Tandis que certaines compagnies artistiques rêvent d'avoir une scène pour faciliter le travail de ses artistes, d'autres qui en possède une ou deux chacune, la louent pour des activités toutes autres comme l'organisation de conférences ou de festins de mariage.

De nombreuses compagnies artistiques nationales se plaignent de ne pas avoir de scène leur étant réservée. Le Théâtre de cai luong (théâtre rénové), l'Opéra-Ballet, l'Orchestre symphonique, le Théâtre parlé du pays et d'autres troupes artistiques de Hanoi, de Hô Chi Minh-Ville… sont dans ce cas. Pour ces compagnies, lors de la mise en scène des programmes, leurs artistes doivent répéter dans des pièces étroites, avec des équipements de son et lumière inadéquats. Les artistes ne connaîtront la scène que lors d'une séance, avant l'heure d'ouverture. Certaines compagnies ne louent la scène qu'au moment de la représentation. Dans ce cas, les artistes arrivent et donnent directement le spectacle, sans avoir le temps de répéter sur scène au préalable. Les responsables de ces compagnies affirment que si leur établissement avait chacun une scène à lui, ne serait-ce que de taille modeste, leurs artistes ne devraient plus être confrontés aux difficultés qu'ils éprouvent lors des répétitions et des spectacles…

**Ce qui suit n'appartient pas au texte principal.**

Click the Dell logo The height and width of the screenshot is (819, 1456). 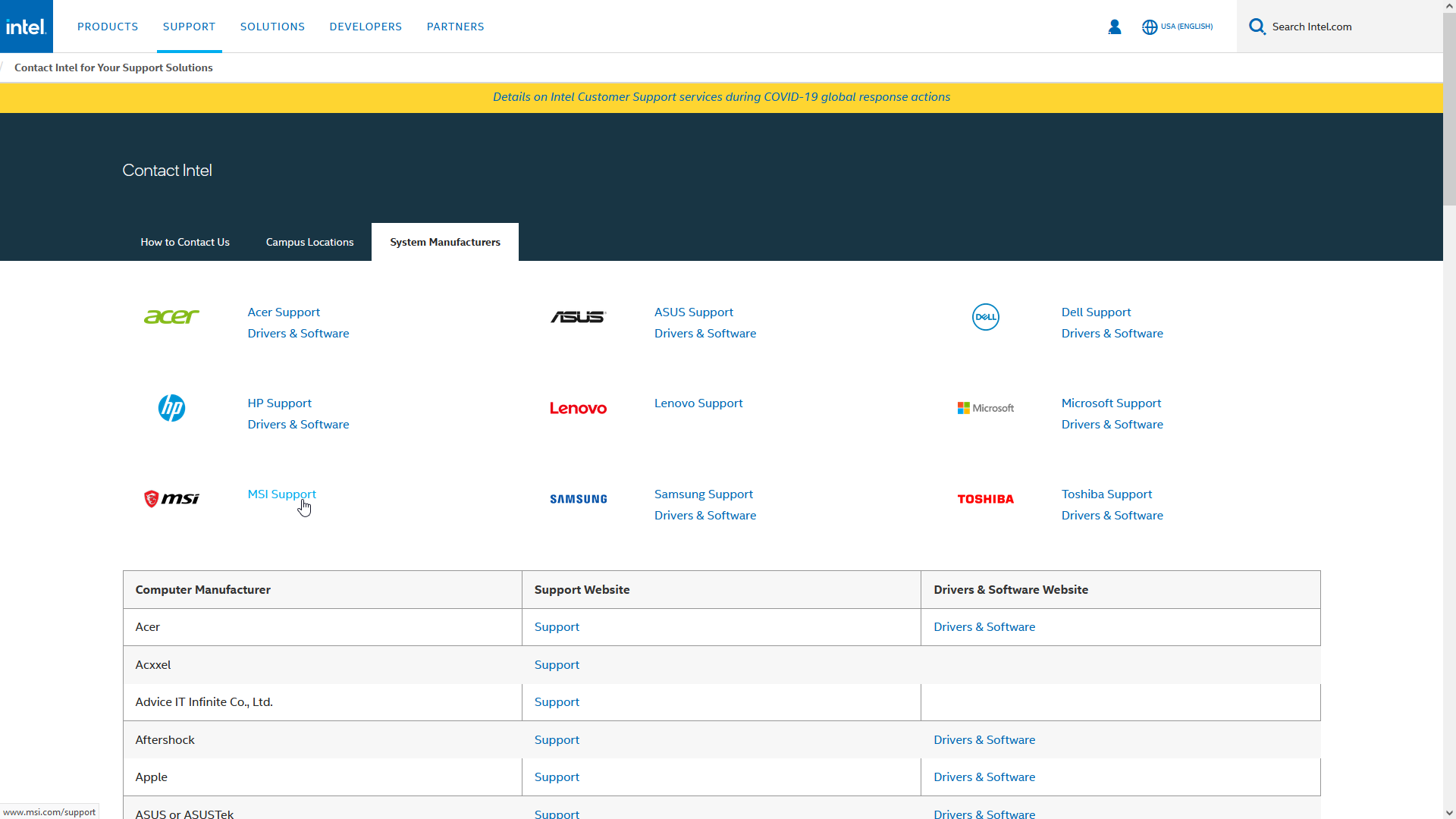985,317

À côté de ces compagnies artistiques, d'autres ont de la chance de gérer leur propre lieu de représentation, mais n'arrivent pas à faire fonctionner leur scène à pleine capacité. Ce qui fait que certains établissements la louent pour la tenue de conférences ou encore de festins de mariage.

Le Théâtre de chant, de danse et de musique du Vietnam (TCDM) dispose de sa propre scène, le théâtre Au Co, situé dans l'arrondissement de Dông Da (Hanoi). Mais le TCDM n'a pas encore de programme périodique pour ses représentations. Selon son calendrier, l'établissement n'a organisé que 11 programmes de représentation au cours des neuf mois premiers de l'année, dont sept prévus au théâtre Au Co, utilisant ainsi sa scène à des fins artistiques moins d'une fois par mois... Même si, bien sûr, le TCDM effectue des tournées hors de Hanoi et à l'étran-ger. Mais le fait que le TCDM n'a pas encore de programme régulier sur sa propre scène est regrettable. Le directeur adjoint du TCDM, Truong Ngoc Xuyên, fait savoir : "De nombreux établissements veulent organiser leurs événements sur notre scène. Et nous sommes très disposés à accepter leur proposition". Récemment, le groupe national du gaz et du pétrole a loué la scène du TCDM pour organiser un festival de chant et de danse en l'honneur du 50e anniversaire du secteur pétrolier.

Concernant les spectacles du TCDM, "notre établissement conçoit souvent de nouveaux programmes, toujours selon le directeur adjoint du TCDM. Ces spectacles sont montés avec soin, mêlant danses et chants. Mais, comme ils demandent de minutieux préparatifs et que le nombre de places disponibles dans le théâtre est important, il nous est impossible d'organiser régulièrement ces programmes".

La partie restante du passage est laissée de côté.